Discussion in 'Python' started by Terry Reedy, Jul 15, 2004.

  1. Terry Reedy

    Terry Reedy Guest

    "dw" <> wrote in message news:...
    > Python 2.3.4, winxp:
    >
    > I have a large text file that unknowingly contains ascii
    > character 1A, or chr(26). And doing this:
    > for line in file(sys.argv[1]):
    > print line
    > would stop iteration at the specific line containing ascii
    > char 1A, without raising exception or warning, although
    > there were still remaining lines which has not been
    > iterated.


    To add to what Tim said: From the viewpoint of Windows in its default mode,
    there are no remaining lines. ^Z is the end of file and anything after
    that is accidental junk filling out the remainder of the disk block.

    tjr
     
    Terry Reedy, Jul 15, 2004
    #1
    1. Advertising

  2. Terry Reedy wrote:
    > To add to what Tim said: From the viewpoint of Windows in
    > its default mode, there are no remaining lines. ^Z is the end
    > of file and anything after that is accidental junk filling out the
    > remainder of the disk block.


    Just to clarify one point... Windows itself does not have "text" or "binary"
    files, and it does not treat ^Z in a file in any special way.
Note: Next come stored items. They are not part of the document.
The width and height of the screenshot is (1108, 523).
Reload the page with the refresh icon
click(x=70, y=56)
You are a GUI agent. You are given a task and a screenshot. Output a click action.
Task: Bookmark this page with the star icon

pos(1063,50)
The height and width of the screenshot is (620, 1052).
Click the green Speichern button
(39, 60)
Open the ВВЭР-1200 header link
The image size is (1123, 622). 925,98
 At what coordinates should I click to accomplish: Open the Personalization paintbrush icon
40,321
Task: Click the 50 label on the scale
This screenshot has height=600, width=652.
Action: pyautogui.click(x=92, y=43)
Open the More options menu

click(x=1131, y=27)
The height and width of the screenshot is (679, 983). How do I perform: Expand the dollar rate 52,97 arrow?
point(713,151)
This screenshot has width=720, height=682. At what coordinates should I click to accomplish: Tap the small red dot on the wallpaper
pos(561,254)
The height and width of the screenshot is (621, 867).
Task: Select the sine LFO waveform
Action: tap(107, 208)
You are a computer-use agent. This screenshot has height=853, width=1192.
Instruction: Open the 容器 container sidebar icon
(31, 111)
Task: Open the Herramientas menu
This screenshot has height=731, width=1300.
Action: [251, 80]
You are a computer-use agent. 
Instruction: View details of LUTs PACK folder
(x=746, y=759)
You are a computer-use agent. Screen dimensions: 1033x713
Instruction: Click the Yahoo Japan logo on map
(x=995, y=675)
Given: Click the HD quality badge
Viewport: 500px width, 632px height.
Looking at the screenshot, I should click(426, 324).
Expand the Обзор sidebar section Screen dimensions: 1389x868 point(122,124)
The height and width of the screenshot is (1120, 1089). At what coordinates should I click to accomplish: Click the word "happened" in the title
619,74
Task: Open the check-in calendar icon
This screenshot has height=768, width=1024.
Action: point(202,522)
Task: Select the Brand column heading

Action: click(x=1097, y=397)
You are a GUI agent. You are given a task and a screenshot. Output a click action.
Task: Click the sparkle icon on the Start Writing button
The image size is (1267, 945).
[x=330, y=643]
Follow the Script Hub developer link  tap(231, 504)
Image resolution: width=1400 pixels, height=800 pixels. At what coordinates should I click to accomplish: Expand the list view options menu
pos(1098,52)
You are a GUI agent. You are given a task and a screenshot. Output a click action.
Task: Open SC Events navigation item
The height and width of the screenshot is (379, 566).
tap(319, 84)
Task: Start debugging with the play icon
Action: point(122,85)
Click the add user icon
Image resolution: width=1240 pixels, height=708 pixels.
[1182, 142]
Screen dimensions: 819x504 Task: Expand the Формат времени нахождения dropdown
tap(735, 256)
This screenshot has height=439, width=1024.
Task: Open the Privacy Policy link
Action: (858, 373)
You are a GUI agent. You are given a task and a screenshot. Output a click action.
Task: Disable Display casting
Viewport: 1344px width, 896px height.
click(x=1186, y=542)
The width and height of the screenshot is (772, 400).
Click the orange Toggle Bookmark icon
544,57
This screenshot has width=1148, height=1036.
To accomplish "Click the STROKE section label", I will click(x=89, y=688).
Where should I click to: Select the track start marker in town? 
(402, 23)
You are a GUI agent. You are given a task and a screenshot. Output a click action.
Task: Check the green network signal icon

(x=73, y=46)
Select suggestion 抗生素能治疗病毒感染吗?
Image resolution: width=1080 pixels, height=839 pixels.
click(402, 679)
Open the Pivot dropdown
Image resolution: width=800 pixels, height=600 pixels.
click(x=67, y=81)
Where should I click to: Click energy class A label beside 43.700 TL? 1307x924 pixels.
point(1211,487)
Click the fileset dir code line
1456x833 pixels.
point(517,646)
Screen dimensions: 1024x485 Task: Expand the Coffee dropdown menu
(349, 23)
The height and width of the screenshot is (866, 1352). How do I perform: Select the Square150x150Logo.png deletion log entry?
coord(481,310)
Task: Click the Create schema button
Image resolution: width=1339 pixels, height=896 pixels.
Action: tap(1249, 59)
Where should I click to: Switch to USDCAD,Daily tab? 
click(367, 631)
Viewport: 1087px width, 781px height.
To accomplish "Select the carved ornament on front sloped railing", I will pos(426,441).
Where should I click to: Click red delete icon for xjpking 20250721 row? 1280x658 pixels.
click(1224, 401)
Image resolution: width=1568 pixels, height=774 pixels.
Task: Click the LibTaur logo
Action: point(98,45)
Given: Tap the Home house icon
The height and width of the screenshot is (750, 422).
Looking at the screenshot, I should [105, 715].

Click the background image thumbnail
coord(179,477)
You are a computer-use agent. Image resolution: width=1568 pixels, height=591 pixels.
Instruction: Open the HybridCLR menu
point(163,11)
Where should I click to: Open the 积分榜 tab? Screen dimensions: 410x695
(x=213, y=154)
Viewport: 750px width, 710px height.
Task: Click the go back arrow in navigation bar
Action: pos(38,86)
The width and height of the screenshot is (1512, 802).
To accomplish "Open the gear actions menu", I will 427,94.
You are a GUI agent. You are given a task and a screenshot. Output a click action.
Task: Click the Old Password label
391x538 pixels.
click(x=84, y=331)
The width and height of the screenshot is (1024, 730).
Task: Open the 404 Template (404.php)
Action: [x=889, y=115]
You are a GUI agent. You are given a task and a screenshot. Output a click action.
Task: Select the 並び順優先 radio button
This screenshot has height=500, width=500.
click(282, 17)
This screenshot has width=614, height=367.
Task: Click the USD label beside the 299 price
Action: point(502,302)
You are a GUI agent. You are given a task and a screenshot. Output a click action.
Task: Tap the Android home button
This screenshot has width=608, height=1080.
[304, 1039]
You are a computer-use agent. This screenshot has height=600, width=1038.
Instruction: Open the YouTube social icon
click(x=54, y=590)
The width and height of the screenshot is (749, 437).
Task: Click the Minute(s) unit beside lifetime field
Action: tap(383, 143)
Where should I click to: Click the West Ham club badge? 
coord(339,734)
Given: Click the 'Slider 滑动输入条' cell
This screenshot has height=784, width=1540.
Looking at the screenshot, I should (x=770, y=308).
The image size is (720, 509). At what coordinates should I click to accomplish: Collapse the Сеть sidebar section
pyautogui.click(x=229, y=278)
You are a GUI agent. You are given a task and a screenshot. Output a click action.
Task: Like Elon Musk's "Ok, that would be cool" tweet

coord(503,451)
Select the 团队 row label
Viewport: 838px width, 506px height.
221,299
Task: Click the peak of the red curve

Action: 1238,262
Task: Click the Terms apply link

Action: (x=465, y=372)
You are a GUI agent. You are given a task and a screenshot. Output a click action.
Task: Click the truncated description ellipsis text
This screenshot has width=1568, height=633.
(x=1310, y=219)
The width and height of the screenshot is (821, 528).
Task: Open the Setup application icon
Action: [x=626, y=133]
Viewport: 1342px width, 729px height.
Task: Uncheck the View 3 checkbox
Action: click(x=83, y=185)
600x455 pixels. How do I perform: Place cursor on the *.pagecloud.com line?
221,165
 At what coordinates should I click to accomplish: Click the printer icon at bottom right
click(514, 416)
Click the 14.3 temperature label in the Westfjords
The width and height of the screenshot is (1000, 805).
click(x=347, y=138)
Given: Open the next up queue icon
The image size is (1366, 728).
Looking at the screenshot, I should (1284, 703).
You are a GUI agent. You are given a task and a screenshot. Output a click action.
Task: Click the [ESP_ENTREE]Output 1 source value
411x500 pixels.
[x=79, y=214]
There are no
    special characters in files. A file is simply an array of arbitrary bytes
    with an exact length.

    For example, if you use Notepad to open a file with embedded ^Z characters,
    you will see those characters in the text (typically as right arrows,
    depending on the font). The file won't be truncated at the first ^Z.

    It's the C runtime that makes the distinction between text and binary files
    and treats ^Z specially. When you use fopen(filename,"rt") you get the
    special behavior of translating CRLF pairs to LF characters and stopping at
    the first ^Z.

    Of course, from the point of view of a Python program, it hardly matters
    whether it's Windows or the C runtime that is doing this. I just wanted to
    clarify where this special behavior is taking place--it's nothing
    fundamental to the operating system at all.

    -Mike
     
    Michael Geary, Jul 15, 2004
    #2
    1. Advertising

  3. Terry Reedy

    Terry Reedy Guest

    "Michael Geary" <> wrote in message
    news:...
    > Terry Reedy wrote:
    > > To add to what Tim said: From the viewpoint of Windows in
    > > its default mode, there are no remaining lines. ^Z is the end
    > > of file and anything after that is accidental junk filling out the
    > > remainder of the disk block.

    >
    > Just to clarify one point... Windows itself does not have "text" or

    "binary"
    > files, and it does not treat ^Z in a file in any special way. There are

    no
    > special characters in files.


    Sorry, but ^Z has meant end-of-file I presume from the first version of
    DOS, which I suspect copied the usage from something previous. Example
    (Microsoft Basic manual, 1989): "When input is redirected [from terminal to
    a file], GW Basic continues to read from this source until a CTRL-Z is
    detected." Perhaps the usage has dimmed in non-DOS-based Windows, so that
    I should have said more carefully "from the viewpoint of DOS and perhaps
    DOS-based Windows and partially in modern non-DOS-based Windows ...".
    Still, in Windows XP, open a Command Prompt window and enter

    disk:\path> copy con: temp
    abd^Zdef

    where ^Z is control-Z and you get a file with 3, not 7 characters.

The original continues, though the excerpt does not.